Como todo el cine de Weerasethakul, es una película pausada, reflexiva, prolongada y, a la vez, hipnótica e intensamente sensorial. La leve historia solo sirve para dar pistas a la interpretación más plausible, pero de ningún modo para cerrarla a una sola posibilidad. En el largo plano inicial, Jessica (Tilda Swinton) escucha un golpe extraño, profundo, y despierta sobresaltada. Ella es una escocesa que comercia con flores desde Medellín, que ha viajado a Bogotá para visitar a una hermana enferma. Obsesionada por lo que ha escuchado, va a ver a un compositor de música electrónica para tratar de reproducir ese sonido misterioso con la mayor precisión posible. El ruido parece asociado a la desaparición de las personas con que se reúne, su muerte o su inexistencia, acaso como la tribu de “la gente invisible” que según su hermana habita en el Amazonas, o como los huesos que están apareciendo en la ciudad, posibles restos milenarios.

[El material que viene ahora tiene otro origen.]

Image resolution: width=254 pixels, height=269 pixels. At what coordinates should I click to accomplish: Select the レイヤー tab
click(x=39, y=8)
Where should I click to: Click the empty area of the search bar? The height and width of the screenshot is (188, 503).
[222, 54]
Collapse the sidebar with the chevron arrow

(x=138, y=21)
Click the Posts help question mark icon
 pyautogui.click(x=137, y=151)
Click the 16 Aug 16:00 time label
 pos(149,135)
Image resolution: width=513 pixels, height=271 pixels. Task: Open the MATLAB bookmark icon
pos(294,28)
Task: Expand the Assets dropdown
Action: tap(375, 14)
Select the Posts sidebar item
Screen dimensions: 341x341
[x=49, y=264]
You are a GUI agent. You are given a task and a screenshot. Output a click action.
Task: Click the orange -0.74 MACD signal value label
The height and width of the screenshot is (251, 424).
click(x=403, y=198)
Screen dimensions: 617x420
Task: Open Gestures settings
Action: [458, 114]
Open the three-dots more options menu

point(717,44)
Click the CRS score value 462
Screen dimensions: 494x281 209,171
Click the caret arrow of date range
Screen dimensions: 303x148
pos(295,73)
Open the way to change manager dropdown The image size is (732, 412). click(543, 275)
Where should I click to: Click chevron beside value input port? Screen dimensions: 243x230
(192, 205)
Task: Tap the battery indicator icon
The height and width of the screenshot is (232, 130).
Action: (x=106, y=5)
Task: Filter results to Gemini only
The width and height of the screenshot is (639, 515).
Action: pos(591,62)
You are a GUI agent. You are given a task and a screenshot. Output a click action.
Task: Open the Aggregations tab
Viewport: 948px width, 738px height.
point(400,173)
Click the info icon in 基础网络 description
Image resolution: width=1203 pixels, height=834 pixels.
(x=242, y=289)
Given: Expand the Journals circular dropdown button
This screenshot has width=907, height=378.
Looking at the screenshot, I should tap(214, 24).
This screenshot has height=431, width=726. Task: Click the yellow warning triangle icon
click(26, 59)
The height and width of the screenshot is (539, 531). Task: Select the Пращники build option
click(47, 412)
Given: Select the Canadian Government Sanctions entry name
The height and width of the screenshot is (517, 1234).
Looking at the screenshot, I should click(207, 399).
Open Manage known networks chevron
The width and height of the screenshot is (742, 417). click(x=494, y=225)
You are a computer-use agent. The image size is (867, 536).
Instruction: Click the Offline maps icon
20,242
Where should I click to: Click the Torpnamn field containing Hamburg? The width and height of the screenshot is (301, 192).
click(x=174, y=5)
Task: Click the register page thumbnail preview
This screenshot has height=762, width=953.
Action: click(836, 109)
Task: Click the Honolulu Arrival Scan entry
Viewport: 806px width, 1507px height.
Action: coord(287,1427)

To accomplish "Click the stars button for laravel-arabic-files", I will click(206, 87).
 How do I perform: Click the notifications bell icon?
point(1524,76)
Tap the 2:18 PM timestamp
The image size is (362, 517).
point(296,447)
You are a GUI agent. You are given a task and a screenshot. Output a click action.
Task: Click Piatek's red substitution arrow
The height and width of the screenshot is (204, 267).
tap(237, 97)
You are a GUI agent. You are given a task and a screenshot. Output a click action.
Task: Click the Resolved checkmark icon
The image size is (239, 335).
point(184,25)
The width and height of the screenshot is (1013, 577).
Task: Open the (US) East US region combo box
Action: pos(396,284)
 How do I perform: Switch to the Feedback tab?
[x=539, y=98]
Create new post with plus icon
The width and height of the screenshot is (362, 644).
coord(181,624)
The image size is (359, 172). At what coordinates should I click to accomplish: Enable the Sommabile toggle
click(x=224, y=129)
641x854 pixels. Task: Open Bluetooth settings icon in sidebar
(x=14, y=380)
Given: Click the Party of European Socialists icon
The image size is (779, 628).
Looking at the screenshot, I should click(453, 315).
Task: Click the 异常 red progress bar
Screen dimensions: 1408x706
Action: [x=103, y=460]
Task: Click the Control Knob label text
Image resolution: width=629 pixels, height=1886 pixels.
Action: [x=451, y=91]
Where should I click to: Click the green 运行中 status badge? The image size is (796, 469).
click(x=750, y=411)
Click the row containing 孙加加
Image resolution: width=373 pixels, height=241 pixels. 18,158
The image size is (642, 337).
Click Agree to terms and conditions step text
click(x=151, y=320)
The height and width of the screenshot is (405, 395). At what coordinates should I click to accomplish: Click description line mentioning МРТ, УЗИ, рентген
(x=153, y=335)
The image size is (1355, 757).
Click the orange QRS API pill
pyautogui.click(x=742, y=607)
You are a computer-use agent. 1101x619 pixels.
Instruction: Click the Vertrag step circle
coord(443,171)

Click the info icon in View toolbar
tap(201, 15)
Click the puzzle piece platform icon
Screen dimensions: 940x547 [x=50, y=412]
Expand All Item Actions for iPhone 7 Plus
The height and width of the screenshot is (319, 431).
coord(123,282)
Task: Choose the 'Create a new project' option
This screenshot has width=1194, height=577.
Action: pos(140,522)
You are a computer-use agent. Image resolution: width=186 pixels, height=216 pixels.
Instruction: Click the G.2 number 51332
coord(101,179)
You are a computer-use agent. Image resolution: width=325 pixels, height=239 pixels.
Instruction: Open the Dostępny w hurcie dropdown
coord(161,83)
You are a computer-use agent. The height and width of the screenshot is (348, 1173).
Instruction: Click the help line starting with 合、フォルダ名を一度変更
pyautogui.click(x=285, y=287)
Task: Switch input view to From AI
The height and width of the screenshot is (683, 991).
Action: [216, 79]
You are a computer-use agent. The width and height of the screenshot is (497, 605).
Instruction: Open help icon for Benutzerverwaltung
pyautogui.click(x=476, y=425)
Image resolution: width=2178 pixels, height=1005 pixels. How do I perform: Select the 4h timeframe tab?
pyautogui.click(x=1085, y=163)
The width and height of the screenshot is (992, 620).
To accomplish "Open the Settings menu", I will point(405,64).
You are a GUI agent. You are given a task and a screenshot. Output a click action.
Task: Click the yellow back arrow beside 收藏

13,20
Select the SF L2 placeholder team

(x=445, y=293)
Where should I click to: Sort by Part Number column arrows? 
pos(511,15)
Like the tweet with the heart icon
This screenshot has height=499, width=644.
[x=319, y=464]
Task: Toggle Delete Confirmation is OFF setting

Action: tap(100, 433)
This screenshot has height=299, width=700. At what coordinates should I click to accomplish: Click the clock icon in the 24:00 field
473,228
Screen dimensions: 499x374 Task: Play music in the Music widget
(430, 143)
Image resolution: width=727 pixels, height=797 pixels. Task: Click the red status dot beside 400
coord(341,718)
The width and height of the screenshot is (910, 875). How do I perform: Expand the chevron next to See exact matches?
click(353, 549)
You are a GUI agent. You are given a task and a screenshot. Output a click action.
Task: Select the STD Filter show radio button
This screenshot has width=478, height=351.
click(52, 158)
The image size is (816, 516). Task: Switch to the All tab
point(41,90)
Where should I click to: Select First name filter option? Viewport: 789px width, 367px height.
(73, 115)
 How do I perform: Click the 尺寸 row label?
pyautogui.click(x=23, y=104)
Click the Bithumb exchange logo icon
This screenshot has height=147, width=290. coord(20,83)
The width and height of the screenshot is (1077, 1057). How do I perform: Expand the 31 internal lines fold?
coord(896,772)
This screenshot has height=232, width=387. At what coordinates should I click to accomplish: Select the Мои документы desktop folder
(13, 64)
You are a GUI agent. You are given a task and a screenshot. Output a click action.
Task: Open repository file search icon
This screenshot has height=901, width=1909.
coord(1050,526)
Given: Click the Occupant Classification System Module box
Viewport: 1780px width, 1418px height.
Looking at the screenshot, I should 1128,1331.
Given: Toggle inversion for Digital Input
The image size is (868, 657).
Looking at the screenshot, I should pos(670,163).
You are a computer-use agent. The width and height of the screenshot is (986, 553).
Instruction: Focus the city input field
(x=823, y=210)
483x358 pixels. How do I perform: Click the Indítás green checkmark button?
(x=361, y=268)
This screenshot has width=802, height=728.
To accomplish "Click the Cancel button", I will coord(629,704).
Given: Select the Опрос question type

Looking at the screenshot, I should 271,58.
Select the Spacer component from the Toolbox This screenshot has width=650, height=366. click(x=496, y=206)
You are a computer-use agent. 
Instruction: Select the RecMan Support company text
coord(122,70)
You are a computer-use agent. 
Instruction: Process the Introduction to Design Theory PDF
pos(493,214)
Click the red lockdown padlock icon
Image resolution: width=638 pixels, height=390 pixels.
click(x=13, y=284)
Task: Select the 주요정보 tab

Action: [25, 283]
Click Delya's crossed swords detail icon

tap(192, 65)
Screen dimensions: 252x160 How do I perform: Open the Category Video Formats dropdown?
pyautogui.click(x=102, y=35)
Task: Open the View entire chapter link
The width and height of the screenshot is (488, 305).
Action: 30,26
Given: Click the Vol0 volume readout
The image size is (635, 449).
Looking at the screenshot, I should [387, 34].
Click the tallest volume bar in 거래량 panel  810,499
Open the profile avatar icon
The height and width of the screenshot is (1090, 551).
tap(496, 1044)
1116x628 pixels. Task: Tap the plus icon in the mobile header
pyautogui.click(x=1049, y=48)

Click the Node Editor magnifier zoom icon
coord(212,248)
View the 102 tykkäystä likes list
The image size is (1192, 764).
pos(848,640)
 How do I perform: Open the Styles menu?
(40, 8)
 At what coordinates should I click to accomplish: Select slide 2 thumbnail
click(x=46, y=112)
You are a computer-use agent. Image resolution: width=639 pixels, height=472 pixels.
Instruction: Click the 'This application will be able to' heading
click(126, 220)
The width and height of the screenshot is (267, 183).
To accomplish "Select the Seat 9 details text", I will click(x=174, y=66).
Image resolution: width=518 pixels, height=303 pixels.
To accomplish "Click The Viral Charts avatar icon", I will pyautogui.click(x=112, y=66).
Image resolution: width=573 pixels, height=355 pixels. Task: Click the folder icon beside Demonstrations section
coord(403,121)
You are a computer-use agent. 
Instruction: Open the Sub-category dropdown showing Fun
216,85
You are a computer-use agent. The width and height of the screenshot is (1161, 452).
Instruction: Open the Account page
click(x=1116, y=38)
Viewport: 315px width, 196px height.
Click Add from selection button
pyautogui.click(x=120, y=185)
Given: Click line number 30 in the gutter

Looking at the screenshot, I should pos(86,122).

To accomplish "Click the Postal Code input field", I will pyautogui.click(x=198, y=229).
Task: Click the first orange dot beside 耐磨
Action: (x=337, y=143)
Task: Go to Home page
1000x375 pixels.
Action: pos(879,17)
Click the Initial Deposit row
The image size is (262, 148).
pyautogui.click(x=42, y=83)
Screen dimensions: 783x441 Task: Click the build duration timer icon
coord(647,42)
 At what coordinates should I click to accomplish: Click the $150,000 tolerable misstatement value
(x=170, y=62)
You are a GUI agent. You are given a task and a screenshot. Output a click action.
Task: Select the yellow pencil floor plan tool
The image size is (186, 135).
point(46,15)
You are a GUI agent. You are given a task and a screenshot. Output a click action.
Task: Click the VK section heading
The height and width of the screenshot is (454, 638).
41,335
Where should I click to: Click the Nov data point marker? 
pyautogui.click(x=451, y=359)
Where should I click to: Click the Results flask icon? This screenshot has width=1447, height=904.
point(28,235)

El relato se quiebra cerca de la mitad del metraje, como es usual en las películas de este cineasta tailandés: la segunda parte es una especie de reflejo y eco de la primera. En este caso, Jessica se reúne con un personaje borgiano: un viejo artesano que “lo recuerda todo” y que por eso mismo no ve televisión, porque se desbordaría de imágenes. El artesano acompaña (¿incita?) a Jessica a adentrarse en el misterio de sus recuerdos, en los que el enigmático ruido ocupa un lugar especial.
En la huella de los grandes cineastas místicos, Weerasethakul practica un realismo puntilloso, atento a los detalles físicos de las cosas. Y con ese método entra también en la materia —pero la materia filmada: evanescente, incierta—, para abrir el espacio a las preguntas esenciales de la existencia: qué es, para qué, cuán difusa es la frontera entre la vida y la muerte (y entre la memoria y la adivinación), y especialmente, cuál es el lugar que le toca en el universo. (Un giro inusitado en el final ofrece una suerte de salida cómica).
Memoria es una de las grandes obras del cineasta tailandés, un verdadero fresco de esos temas y obsesiones que lo han convertido en uno de los directores más sorprendentes de estos días, cuando parecía que ya todo estaba dicho. Imprescindible.